Australien/USA 2024 · 149 min. · FSK: ab 16
Regie: George Miller
Drehbuch: ,
Kamera: Simon Duggan
Darsteller: Anya Taylor-Joy, Chris Hemsworth, Tom Burke, Alyla Browne, Nathan Jones u.a.
Im Angesicht des Bösen...
(Foto: Warner)

Sündenfall & Höllenfahrt

In George Millers Prequel zu »Mad Max: Fury Road« liegt die Dystopie in Bibelhänden – doch bollerndes Benzingebrumm und brillant choreografierte Gewalt bugsieren den christlichen Plot überzeugend in die Zukunft

Wer sich schon vor neun Jahren gefragt hat, was Altmeister George Miller mit der cleanen Fort­set­zung seiner legen­dären, schmut­zigen drei­tei­ligen Mad-Max-Reihe (1979-1985), mit dem episch-toll­kühnen Mad Max – Fury Road eigent­lich im Sinn hatte, der sich ja von allem eman­zi­pierte, was einmal war, von Mel Gibson als Haupt­dar­steller zual­ler­erst und dem ganzen herr­li­chen B-Movie-Schmutz von damals, der sollte sich unbedingt auf Furiosa: A Mad Max Saga einlassen. Denn schon 2015 hatte Miller ja nach 15 Jahren Vorarbeit ein Szenario entworfen, das bereits die Vergan­gen­heit der Zukunft beinhal­tete, erklärte Miller seiner Haupt­dar­stel­lerin Charlize Theron ihre Rolle der Impe­ra­torin Furiosa nicht nur mit gegen­wär­tigem Plot­ge­plänkel, sondern mit akri­bi­schen Szenen aus ihrer Vergan­gen­heit, denn nur wenn du weißt, wer du warst, kannst du spielen, wer du bist.
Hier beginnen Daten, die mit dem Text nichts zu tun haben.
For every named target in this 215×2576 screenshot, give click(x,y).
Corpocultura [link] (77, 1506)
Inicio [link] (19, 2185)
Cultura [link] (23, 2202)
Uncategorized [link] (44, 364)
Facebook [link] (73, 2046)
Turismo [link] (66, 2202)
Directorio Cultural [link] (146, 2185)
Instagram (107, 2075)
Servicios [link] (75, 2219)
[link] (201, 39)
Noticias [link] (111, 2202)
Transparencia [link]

Doch in dem eine Woche vor Kinostart in Cannes urauf­ge­führten Prequel geht es nicht nur um die Vergan­gen­heit der Zukunft, sondern viel mehr um die Welt als Ganzem, bzw. dem, was von der Welt noch übrig ist. Anders als die Anfänge dieses Fran­chises im Jahr 1979 mit Mad Max, in dem eher skizzen- und comic-artig von den Über­gängen von Zivi­li­sa­tion und dysto­pi­schem Wahnsinn erzählt wird, ist George Miller mit der Fort­set­zung seines Tripty­chons 30 Jahre später am Ende der Zivi­li­sa­tion ange­kommen, in einer Zeit, in der sogar die Hoffnung auf eine bessere Zukunft ausgelöscht ist.

Das schien jeden­falls nach Fury Road der Fall zu sein. In Furiosa, einer Zeitreise in die Kindheit der späteren Impe­ra­torin Furiosa, dürfen wir aller­dings erfahren, dass die Hoffnung auch in dieser Zeit zuletzt stirbt, dass sich der Gedanke der ewigen Wieder­kehr auch in diesem Endzeit­sze­nario mani­fes­tiert. Denn die Mensch­heit scheint es ein weiteres Mal geschafft zu haben, das eigene Betriebs­system neu zu starten, und mit nichts anderem als dem Anfang der mensch­li­chen Geschichte hoch­zu­fahren. Einer para­die­si­schen Enklave, in der Menschen um das Böse da draußen wissen, in dem aller­dings eine fried­liche Koexis­tenz versucht wird. Bis es wie im bibli­schen Paradies zum Biss in den verbo­tenen Apfel kommt und Eva aka Furiosa, die als junges Mädchen von Aylala Browne verkör­pert wird, für ihr Pflücken der verbo­tenen Frucht aus dem Paradies verstoßen wird und als Jugend­liche – nun von einer beein­dru­ckenden Anya Taylor-Joy gespielt – nur mehr von der Rückkehr ins Paradies träumt, während sie von einer Hölle in die nächste weiter­ge­reicht wird.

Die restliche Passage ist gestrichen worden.